2.7 KiB
+++ title = "§2 Embeddings" priority = 5 status = "done" ticket_type = "task" dependencies = [] +++
§2 Embeddings — Stub to fill
File: edu/src/vector-db.md, section ### 2. Embeddings
Replace this stub line with full content:
Embeddings are the bridge between raw data and vector space. [...] 🚧 Full content tracked in [nbd:584e0c].
This is a reading lesson — no Rust code. Target 400–700 words. Follow the style of §1 in the same file: prose paragraphs with bold lead phrases.
Learning objectives
- Understand what an embedding is: a learned function E(x) → ℝᵈ mapping inputs to vectors
- Know why geometric proximity in embedding space corresponds to semantic similarity (training objective)
- Understand how contextual encoder models (BERT-style) produce sentence embeddings
- Know typical output dimensionalities (384, 768, 1536) and what influences them
- Understand that embedding axes are not individually interpretable — meaning lives in relative positions
Content to write
What an embedding is. A function learned from data that maps an input (word, sentence, image, product) to a fixed-size float vector. The function is trained so that similar inputs produce nearby vectors — semantically related sentences end up close in vector space; unrelated sentences end up far apart.

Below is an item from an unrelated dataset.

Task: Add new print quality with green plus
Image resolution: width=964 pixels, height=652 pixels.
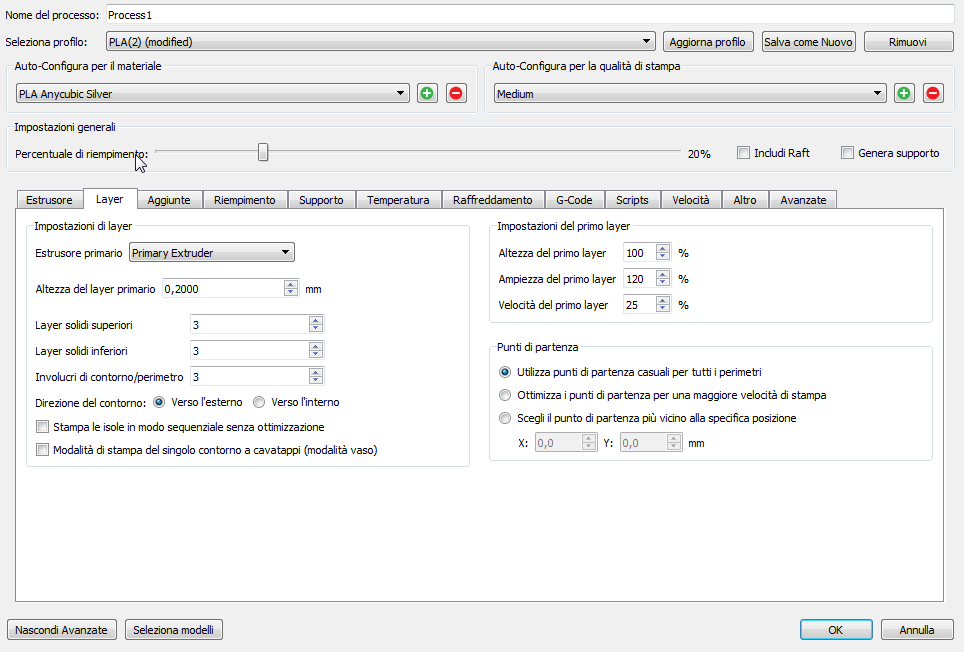Action: pos(904,93)
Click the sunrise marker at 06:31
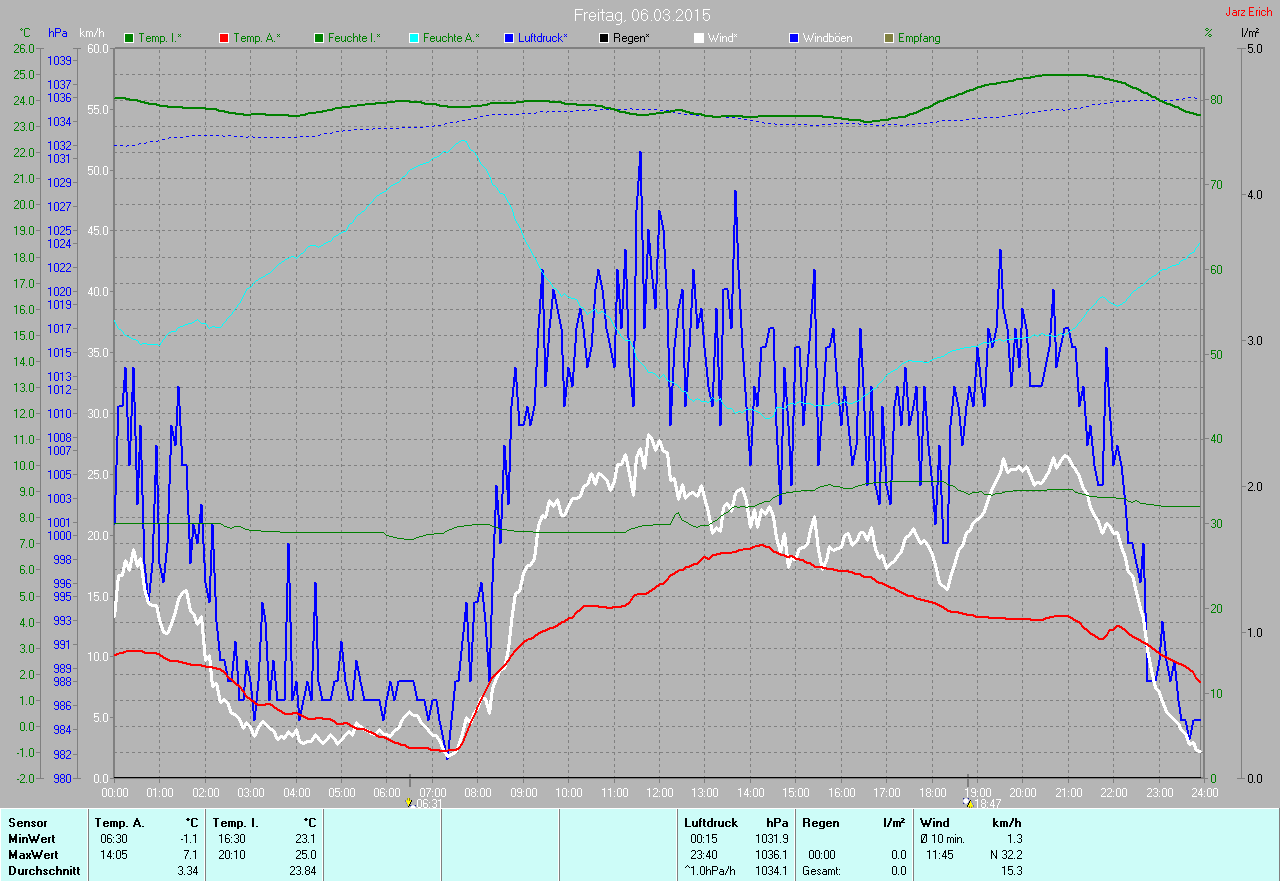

Word embeddings (brief history). Word2Vec (2013) showed that word meaning could be encoded as static vectors where arithmetic worked (king − man + woman ≈ queen). These assign one vector per word regardless of context.
Contextual embeddings from encoder models. Modern models (sentence-transformers, OpenAI text-embedding-3-small) produce one vector for the entire input sentence via mean-pooling or a [CLS] token. The reader does not need to understand transformer internals — just: input is a string, output is a Vec<f32> of fixed length. The same word in different contexts produces different vectors.
What makes a good embedding model. Training uses contrastive learning: pull similar pairs together, push dissimilar pairs apart. Models are evaluated on MTEB (Massive Text Embedding Benchmark). Larger models generally produce better embeddings at higher cost.
Practical dimensionalities. 384 (MiniLM, fast, ~130MB), 768 (BERT-base, sentence-transformers default), 1536 (OpenAI text-embedding-3-small), 3072 (text-embedding-3-large). Larger is not always better — depends on task and dataset.
Embeddings for non-text data. Brief mention: CLIP produces image embeddings comparable to text embeddings in the same space (enabling text-to-image search). Product embeddings can be learned from purchase co-occurrence. The vector database stores float arrays regardless of modality.